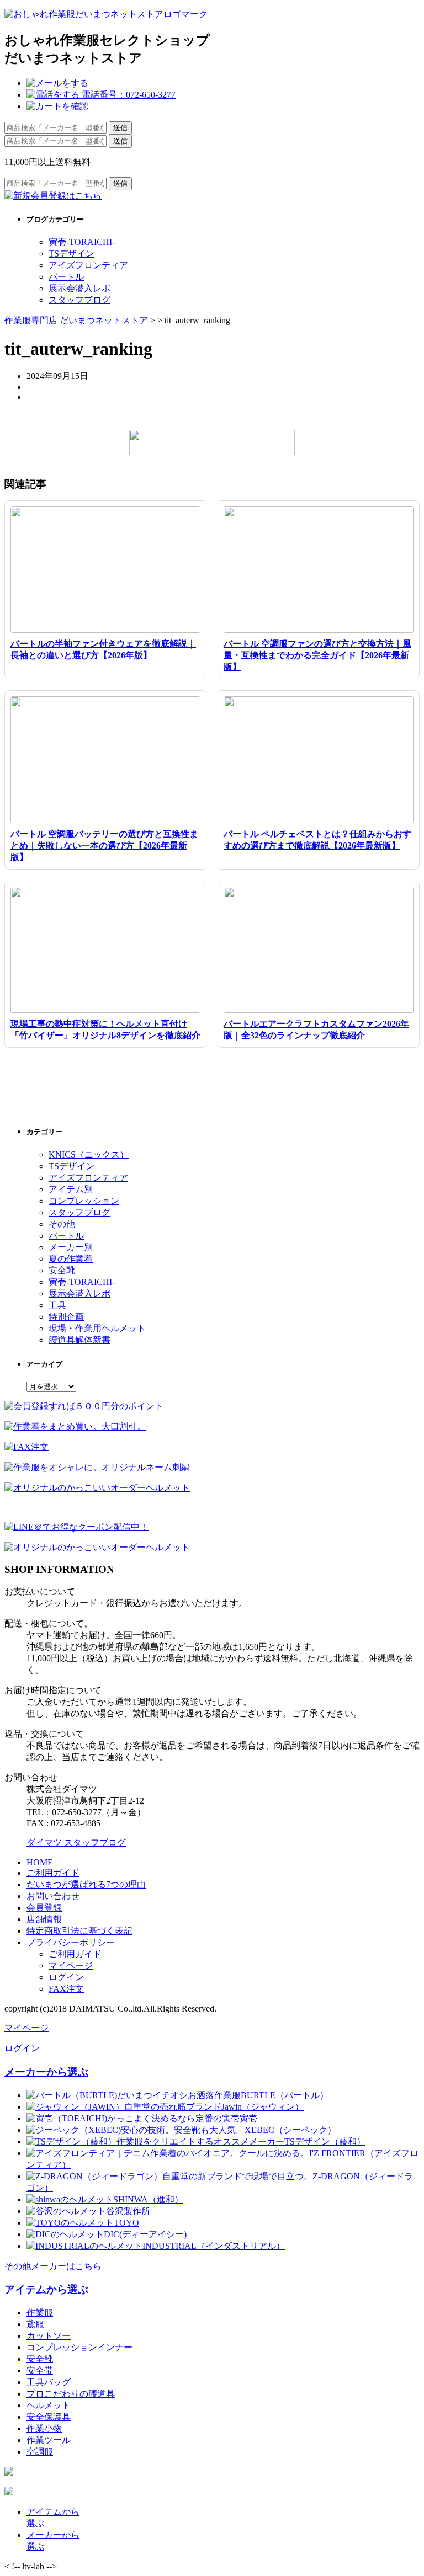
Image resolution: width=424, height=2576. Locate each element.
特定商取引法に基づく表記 (79, 1930)
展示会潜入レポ (79, 288)
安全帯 (39, 2370)
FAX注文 (66, 1988)
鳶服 (35, 2324)
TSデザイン (71, 253)
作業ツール (48, 2440)
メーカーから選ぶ (46, 2072)
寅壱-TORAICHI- (82, 242)
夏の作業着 (71, 1258)
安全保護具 (48, 2417)
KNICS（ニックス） (89, 1154)
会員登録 (44, 1907)
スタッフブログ (79, 300)
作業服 (39, 2312)
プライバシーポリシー (70, 1942)
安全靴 (62, 1270)
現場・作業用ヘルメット (97, 1328)
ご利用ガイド (53, 1873)
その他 (62, 1224)
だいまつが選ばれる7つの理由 (86, 1884)
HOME (39, 1862)
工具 (57, 1305)
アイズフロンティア (88, 265)
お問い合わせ (53, 1896)
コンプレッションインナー (79, 2347)
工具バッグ (48, 2382)
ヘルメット (48, 2405)
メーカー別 (71, 1247)
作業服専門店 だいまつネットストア (76, 320)
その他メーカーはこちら (53, 2266)
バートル (66, 276)
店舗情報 (44, 1919)
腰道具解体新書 (79, 1340)
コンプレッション (84, 1201)
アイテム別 (71, 1189)
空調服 (39, 2451)
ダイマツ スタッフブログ (76, 1842)
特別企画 (66, 1316)
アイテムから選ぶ (46, 2289)
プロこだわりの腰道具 (70, 2393)
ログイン (66, 1977)
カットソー (48, 2335)
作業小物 (44, 2428)
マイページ (71, 1965)
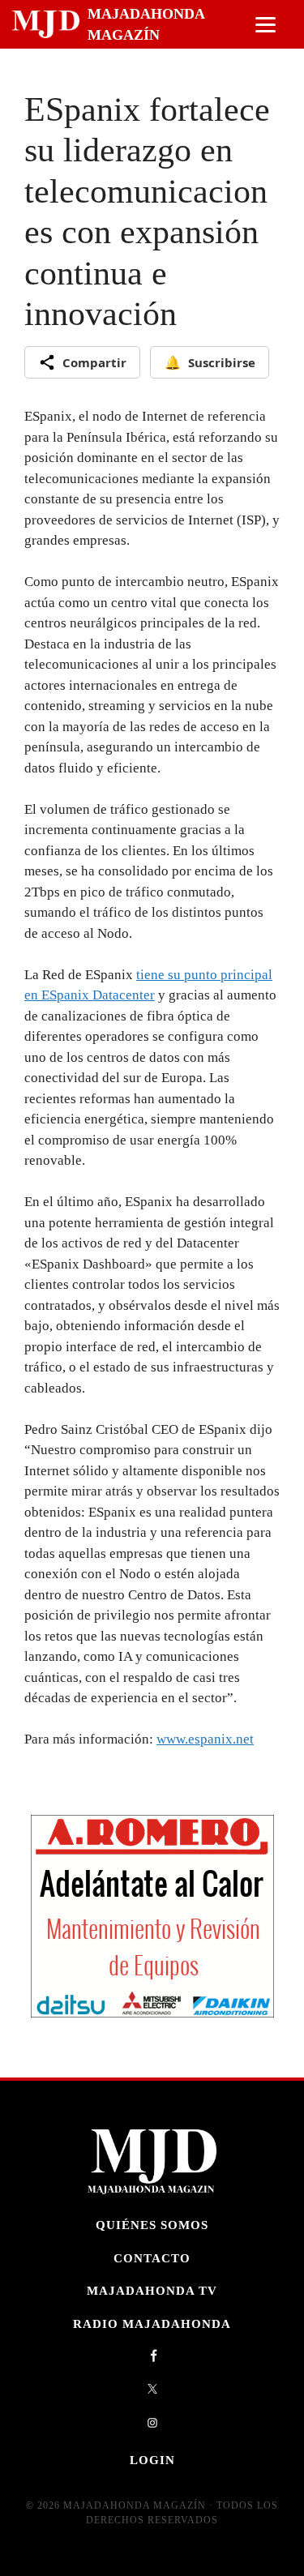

Work to be completed
Scan the records above for the lines holding "KNICS（ニックス） (89, 1154)" and "ログイン (66, 1977)". Transcribe those two and every line between them word for word, and no others.

Task result
KNICS（ニックス） (89, 1154)
会員登録 (44, 1907)
スタッフブログ (79, 300)
作業服 (39, 2312)
プライバシーポリシー (70, 1942)
安全靴 (62, 1270)
現場・作業用ヘルメット (97, 1328)
ご利用ガイド (53, 1873)
その他 (62, 1224)
だいまつが選ばれる7つの理由 (86, 1884)
HOME (39, 1862)
工具 (57, 1305)
アイズフロンティア (88, 265)
お問い合わせ (53, 1896)
コンプレッションインナー (79, 2347)
工具バッグ (48, 2382)
ヘルメット (48, 2405)
メーカー別 (71, 1247)
作業服専門店 だいまつネットストア (76, 320)
その他メーカーはこちら (53, 2266)
バートル (66, 276)
店舗情報 (44, 1919)
腰道具解体新書 (79, 1340)
コンプレッション (84, 1201)
アイテム別 (71, 1189)
空調服 (39, 2451)
ダイマツ スタッフブログ (76, 1842)
特別企画 (66, 1316)
アイテムから選ぶ (46, 2289)
プロこだわりの腰道具 (70, 2393)
ログイン (66, 1977)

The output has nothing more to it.